Tiga Tahun UU Administrasi Pemerintahan
Fokus

Tiga Tahun UU Administrasi Pemerintahan

Hasil kajian terhadap UU Administrasi Pemerintahan menemukan sejumlah kelemahan.

Muhammad Yasin
Bacaan 2 Menit
Menteri Pendayagunaan Aparatur Negara dan Reformasi Birokrasi Asman Abnur saat peluncuran anotasi UU AP. Foto: MYS
Menteri Pendayagunaan Aparatur Negara dan Reformasi Birokrasi Asman Abnur saat peluncuran anotasi UU AP. Foto: MYS

Hampir satu bulan lewat setelah UU No. 30 Tahun 2014 tentang Administrasi Pemerintahan (UUAP) memasuki usia tiga tahun. Salah satu ‘kado’ yang diberikan pada peringatan tiga tahun adalah putusan Pengadilan Tata Usaha Negara Padang yang mengabulkan gugatan warga terhadap Gubernur Sumatera Barat menggunakan dalil fiktif positif.

Fiktif positif adalah prinsip yang diperkenalkan UUAP, menggantikan prinsip fiktif negatif  yang dianut UU No. 51 Tahun 2009 tentang Perubahan Kedua UU No. 5 Tahun 1986 tentang Peradilan Tata Usaha Negara. Berdasarkan UUAP, seorang pejabat publik atau pejabat pemerintahan memiliki batas waktu tertentu untuk menetapkan suatu keputusan atau melakukan suatu tindakan. Batas waktunya disesuaikan dengan perundang-undangan. Sesuai Pasal 53 ayat (3) UUAP, jika dalam batas waktu tertentu si pejabat tidak menetapkan keputusan atau tidak melakukan suatu tindakan atas permohonan yang diajukan sesuai prosedur, maka permohonan itu dianggap dikabulkan secara hukum. Inilah esensi fiktif positif.

Fiktif positif hanya salah satu dari sekian banyak norma UUAP yang mendapat perhatian para akademisi dan praktisi. Pada 23 Oktober lalu, misalnya, Departemen Hukum Administrasi Negara Fakultas Hukum UGM Yogyakarta bekerjasama dengan Kementerian Hukum dan HAM, dan Asosiasi Pengajar HTN/HAN Provinsi Yogyakarta menggelar diskusi ‘UU Administrasi Pemerintahan, Apresiasi Positif, Implikasi Negatif Serta Peluang untuk Menanggulanginya’.
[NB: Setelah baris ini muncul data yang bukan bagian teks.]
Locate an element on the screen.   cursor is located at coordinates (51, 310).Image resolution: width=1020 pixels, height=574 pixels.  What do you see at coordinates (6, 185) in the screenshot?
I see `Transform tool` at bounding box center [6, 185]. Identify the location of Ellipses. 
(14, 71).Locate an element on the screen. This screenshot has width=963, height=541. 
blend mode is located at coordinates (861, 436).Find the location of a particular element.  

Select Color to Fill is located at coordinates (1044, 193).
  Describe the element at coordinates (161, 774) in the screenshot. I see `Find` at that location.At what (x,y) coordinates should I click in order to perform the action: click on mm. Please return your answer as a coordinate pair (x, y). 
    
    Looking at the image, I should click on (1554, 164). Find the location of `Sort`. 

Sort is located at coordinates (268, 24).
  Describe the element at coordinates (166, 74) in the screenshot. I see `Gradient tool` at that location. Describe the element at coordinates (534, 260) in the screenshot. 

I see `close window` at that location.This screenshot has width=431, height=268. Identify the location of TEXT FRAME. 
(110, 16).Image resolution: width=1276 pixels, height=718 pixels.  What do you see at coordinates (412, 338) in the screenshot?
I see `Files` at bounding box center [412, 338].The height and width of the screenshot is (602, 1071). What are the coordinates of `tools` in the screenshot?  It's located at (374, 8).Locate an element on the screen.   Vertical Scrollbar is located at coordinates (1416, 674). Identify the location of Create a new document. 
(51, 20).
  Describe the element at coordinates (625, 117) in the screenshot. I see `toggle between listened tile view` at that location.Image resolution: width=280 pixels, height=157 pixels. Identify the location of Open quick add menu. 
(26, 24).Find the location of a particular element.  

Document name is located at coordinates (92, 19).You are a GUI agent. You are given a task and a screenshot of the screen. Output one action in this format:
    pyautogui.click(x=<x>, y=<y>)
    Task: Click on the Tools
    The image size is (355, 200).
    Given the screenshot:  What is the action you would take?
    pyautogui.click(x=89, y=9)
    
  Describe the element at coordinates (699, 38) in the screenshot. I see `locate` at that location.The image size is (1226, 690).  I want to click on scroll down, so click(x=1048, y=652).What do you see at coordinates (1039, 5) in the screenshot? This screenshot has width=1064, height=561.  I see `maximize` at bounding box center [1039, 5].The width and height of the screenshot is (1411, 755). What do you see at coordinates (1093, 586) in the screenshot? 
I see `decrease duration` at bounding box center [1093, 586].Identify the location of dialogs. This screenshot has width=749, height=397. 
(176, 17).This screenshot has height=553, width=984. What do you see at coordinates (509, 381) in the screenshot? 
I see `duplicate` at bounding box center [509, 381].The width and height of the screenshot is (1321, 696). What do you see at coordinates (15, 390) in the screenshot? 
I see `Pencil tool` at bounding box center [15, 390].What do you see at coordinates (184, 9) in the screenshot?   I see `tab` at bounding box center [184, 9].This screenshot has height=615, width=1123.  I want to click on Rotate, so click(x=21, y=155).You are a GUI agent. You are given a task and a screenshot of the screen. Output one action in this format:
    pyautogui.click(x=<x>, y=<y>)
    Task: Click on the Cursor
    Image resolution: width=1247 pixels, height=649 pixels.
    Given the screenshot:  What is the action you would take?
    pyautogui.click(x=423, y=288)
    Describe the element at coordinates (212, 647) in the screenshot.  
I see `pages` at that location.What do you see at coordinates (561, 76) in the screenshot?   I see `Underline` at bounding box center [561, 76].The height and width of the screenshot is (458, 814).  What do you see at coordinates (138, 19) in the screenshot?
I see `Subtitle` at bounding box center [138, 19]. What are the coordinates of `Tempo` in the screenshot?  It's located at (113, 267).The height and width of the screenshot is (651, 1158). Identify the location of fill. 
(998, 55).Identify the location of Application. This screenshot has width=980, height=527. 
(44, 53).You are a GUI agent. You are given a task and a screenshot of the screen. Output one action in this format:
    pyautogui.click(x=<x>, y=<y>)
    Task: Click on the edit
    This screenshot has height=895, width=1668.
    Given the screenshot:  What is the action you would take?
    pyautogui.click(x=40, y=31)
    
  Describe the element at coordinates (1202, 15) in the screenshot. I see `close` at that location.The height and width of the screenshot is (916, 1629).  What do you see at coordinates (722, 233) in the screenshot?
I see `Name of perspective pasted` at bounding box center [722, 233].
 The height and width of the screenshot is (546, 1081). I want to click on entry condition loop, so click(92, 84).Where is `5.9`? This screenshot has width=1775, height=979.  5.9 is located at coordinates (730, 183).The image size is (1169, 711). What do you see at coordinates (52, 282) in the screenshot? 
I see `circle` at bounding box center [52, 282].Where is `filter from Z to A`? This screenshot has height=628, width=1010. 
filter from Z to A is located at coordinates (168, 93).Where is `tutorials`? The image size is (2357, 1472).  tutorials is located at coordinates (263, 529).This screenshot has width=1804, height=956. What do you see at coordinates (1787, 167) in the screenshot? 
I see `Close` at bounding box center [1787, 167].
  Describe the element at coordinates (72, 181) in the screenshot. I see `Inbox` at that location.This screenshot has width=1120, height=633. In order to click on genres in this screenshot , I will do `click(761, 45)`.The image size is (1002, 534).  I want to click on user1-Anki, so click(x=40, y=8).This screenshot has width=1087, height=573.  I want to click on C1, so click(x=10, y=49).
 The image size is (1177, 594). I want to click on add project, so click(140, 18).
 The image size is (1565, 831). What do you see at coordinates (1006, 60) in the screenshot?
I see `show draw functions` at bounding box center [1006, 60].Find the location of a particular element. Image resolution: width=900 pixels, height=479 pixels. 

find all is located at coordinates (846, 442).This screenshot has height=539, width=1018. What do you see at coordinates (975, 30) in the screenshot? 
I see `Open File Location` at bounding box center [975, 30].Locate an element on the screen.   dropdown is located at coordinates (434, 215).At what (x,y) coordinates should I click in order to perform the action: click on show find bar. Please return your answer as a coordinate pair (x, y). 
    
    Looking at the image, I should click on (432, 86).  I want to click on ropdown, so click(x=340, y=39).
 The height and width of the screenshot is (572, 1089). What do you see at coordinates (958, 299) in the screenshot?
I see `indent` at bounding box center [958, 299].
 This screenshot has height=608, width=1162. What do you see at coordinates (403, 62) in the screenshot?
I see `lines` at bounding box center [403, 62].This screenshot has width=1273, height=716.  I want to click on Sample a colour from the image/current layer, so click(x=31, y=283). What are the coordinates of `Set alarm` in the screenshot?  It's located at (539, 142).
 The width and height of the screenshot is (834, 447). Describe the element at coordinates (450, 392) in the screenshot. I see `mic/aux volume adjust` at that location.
(Baca juga: Penting Dibaca Penyelenggara Negara, Anotasi UU Administrasi Pemerintahan Diluncurkan).

Richo Andi Wibowo, narahubung acara dan dosen Departemen Hukum Administrasi UGM, membenarkan adanya beberapa catatan apresiatif, catatam kritis dari narasumber terhadap UUAP. “Sekalipun UUAP ini sudah berjalan selama tiga tahun, namun masih penuh catatan dan tanda tanya,” ujarnya.

Seperti termuat dalam lama resmi Fakultas Hukum UGM, Ketua Asosiasi Pengajar HTN/HAN Pusat, Moh. Mahfud MD, misalnya menyebut kehadiran UU AP telah memberikan paradigma yang lebih memadai dalam tata kelola pemerintahan. Ada beberapa indikasinya. Pertama, menguatnya peran Peradilan Tata Usaha Negara (PTUN). Kedua, semakin jelasnya hak untuk melakukan keberatan dan banding terhadap keputusan yang dianggap merugikan. Ketiga, mengatur lebih jelas hak masyarakat dalam mengajukan gugatan.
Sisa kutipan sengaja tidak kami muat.